Did you find a lot had changed and particularly, did you notice the effects of the world wide recession or are they over it?
Our neighborhood had changed a lot (to us). A spaghetti shop we used to visit was gone. It was pretty decrepit, but had really great spaghetti. And only spaghetti on the menu, all kinds. Not even a salad (if you ask for a salad, you’re offered vegetable juice). I digress… But all the new construction was a good sign for economic recovery. Japan was in an economic depression last time we lived there. And of course, the Tohoku earthquake hit the economy really hard. We moved just before that happened.
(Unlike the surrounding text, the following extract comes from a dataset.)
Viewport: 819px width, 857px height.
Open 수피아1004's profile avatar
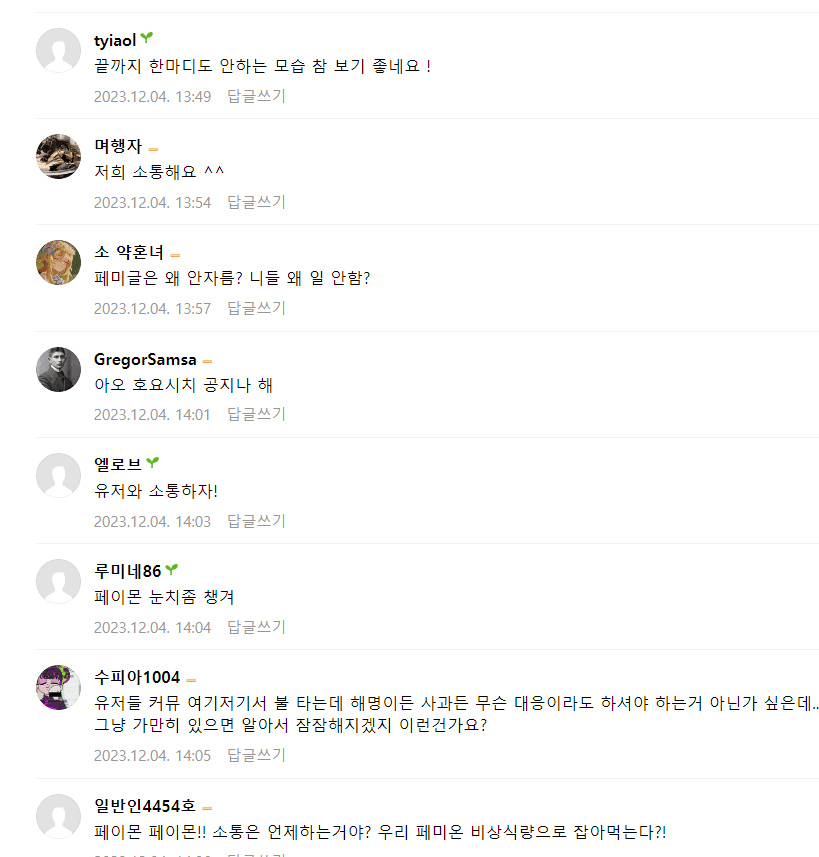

I have read about the Japan culture’s love of ‘cuteness’. Is it really as over the top as some press makes it seem or confined to small segments of society?
OH MY GOODNESS. Japan’s cuteness is so over the top adorable. The newest trend in cuteness is hamster butts. Yes, you read that right. If you look at a hamster butt, they are quite cute. We saw a whole section in a bookstore dedicated to books with photos of cute hamster butts. There’s always something trending and that trend is constantly changing. Krispy Kreme is also trending. I was happy to see that. They’re almost as popular as Starbucks. But not quite. Hello Kitty also still reigns supreme, which will make a lot of people happy. But there, she is Kitty-Chan.
Speaking of cute, did you bring back a bento box or kimono for your dog?
Haha! You saw my pictures! No, Biscuit would not appreciate a bento or a kimono. In fact, Biscuit got nothing. Poor dog. But he’s not much on treats and a kimono would really drive him insane. He was very happy to see us, though. Our return was his gift.
I am always interested in the book reading habits of other countries. The American style cozies are rare in Ireland for example but they were making a big splash in China (in English, mind you) for a while. The Swedish mysteries seem big in America at the moment. Did you visit any book stores on your trip? Do they read cozies? What does seem popular?
Bookstores are really popular in Japan. You find them all over the place. Japanese readers still prefer books to e-readers and they read a lot on trains and subways, so the books have always been paperback and kind of hand sized. And because of the writing, the books are very slim. Anyway, Japanese readers love mysteries and Agatha Christie is still a favorite. In fact, their public broadcasting channel, NHK, did an animated Agatha Christie series starring Hercule Poirot, Miss Marple, and a girl named Mabel with a duck. Besides Mabel and the duck, the mysteries were pretty true to the original stories. You also see a lot of mysteries on TV, particularly detective stories. I think there is a love of crime drama because there’s not a lot of crime, so it’s very entertaining. That’s just a hypothesis though.
Can I just say, Mabel and the duck. Does it get any better?
Before you go, what can we expect next after Death in Perspective ?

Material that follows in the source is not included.